Quinidine disposition in relation to antipyrine elimination and debrisoquine phenotype in alcoholic patients with and without cirrhosis.

Single dose disposition of oral quinidine (400 mg sulfate) was studied in a control group of subjects (No. = 6) and in hospitalized alcoholic patients involving one group with (No. = 6) and one group without (No. = 11) hepatic cirrhosis. All subjects also underwent an antipyrine and a debrisoquine test.
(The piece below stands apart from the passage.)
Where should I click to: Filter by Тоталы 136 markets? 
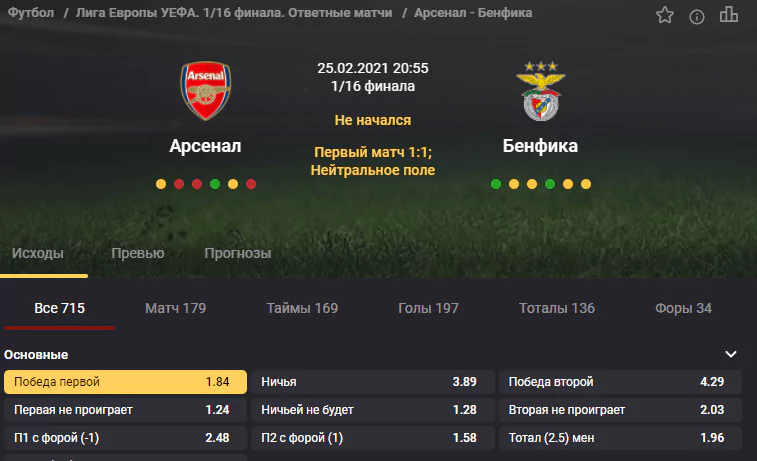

Patients with cirrhosis had a prolonged elimination half-life (29.5 +/- 5.9 h) and low clearance (24 +/- 7 ml.kg-1.h-1) of antipyrine and also a considerably higher debrisoquine metabolic ratio (18.8 +/- 3.3) than the controls, whereas the alcoholics without cirrhosis had metabolic patterns for these two test compounds comparable to those seen in the controls (antipyrine half-life: 8.8 +/- 1.1 h and 9.8 +/- 2.0 h; debrisoquine metabolic ratio: 3.6 +/- 0.7 and 3.8 +/- 1.2 for alcoholics and controls respectively). In patients with cirrhosis the apparent elimination half-life of quinidine was longer (12.8 +/- 1.8 h) whereas after oral administration clearance of quinidine (15.6 +/- 3.5 l.h-1) and quinidine/3-hydroxyquinidine ratio (9.9 +/- 2.1) were not different from controls (quinidine clearance: 13.45 +/- 1.9 l.h-1; quinidine/3-hydroxyquinidine: 10.3 +/- 2.7). A possible change in distribution patterns of quinidine in cirrhotics may explain these findings.